Veronafiere di nuovo centro per la formazione e per favorire l’incontro di domanda e offerta nel mondo del lavoro. Sotto la lente gli sbocchi occupazionali nel mondo delle energie rinnovabili (i cosiddetti «green jobs»), della zootecnia, ma anche le opportunità legate alla meccanizzazione agricola. Nasce così «Agrilabor», strutturato in «Officina virtuale», «Area forum» e «Area job».

Verona, dicembre 2009.
Chi pensa che la crisi dei prezzi dei prodotti agricoli si traduca in una crisi occupazionale nel settore agricolo è fuori strada. Almeno parzialmente. In agricoltura sono molti i comparti in cui il bisogno di manodopera, professionalità, risorse umane è elevato.
Un dato su tutti riguarda forse il segmento delle energie da fonti rinnovabili in agricoltura: in Italia l’indotto offre occupazione per circa 950mila addetti, si stima che nei prossimi dieci anni saranno 1,5 milioni gli occupati. Ma le esigenze sono molto forti anche in zootecnia e agrimeccanica, per non parlare poi dell’indotto.
Fieragricola (4-7 febbraio 2010), manifestazione leader in Italia e seconda in Europa per l’agricoltura e la zootecnia, non dimentica appunto gli aspetti legati al lavoro e alle prospettive/esigenze professionali del settore primario. Di opportunità di lavoro si parlerà così sia per il comparto delle energie pulite (i cosiddetti «green jobs», come vengono chiamati negli Stati Uniti) che per la meccanizzazione agricola.
Nasce così, fra le novità di Fieragricola 2010, «Agrilabor – Le professioni dell’agromeccanica». Un’area di incontro fra esigenze e aspirazioni professionali, fra richieste e necessità, che parte dal presupposto appunto occupazionale. Si stima infatti che nei prossimi due anni saranno circa duemila gli addetti necessari al segmento della meccanica in agricoltura. Dai concessionari fino agli esperti nella meccanica vera e propria (soprattutto), come meccanici e professionisti dell’assistenza tecnica. Perché una macchina agricola è spesso più complessa di un’autovettura. E qualche volta persino più affascinante.
Agrilabor è strutturato in tre sezioni o aree tematiche. Tutte ispirate comunque all’esigenza di scambiare informazioni, conoscenze ed iniziative fra i potenziali lavoratori (compresi gli studenti delle scuole tecniche) e le aziende.

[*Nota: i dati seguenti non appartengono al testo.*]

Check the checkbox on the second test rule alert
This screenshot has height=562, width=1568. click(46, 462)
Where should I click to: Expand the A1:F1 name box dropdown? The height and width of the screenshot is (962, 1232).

Sono appunto previsti spazi dedicati all’«Officina virtuale», all’«Area forum» e all’«Area job».
In particolare, l’«Officina virtuale» sarà organizzata come una vera e propria officina, all’interno del quartiere fieristico. Sotto la lente, tutte le fasi operative di assistenza, riparazione e manutenzione di macchine agricole. Sarà inoltre allestito un «Dealer center», una zona di box dedicati ai concessionari e ai costruttori interessati a promuovere la propria azienda e i propri servizi.
L’«Area forum» è invece uno spazio destinato alle diverse figure professionali di cui promuovere l’immagine (area commerciale vendite, area tecnica assistenza, ricambi) dove alcuni giovani professionisti illustreranno agli studenti la loro attività lavorativa.
Saranno anche allestiti alcuni spazi dove le scuole tecniche, gli istituti agrarie professionali, ma anche le Università potranno promuovere i corsi dedicati alla meccanica agraria e alle professioni della filiera.
L’«Area job» è configurata come uno Sportello del lavoro, dove far incontrare domanda e offerta della filiera agromeccanica. Una sorta appunto di «agenzia di lavoro», per favorire al massimo l’occupazione e l’inserimento nel mondo del lavoro ai giovani interessati.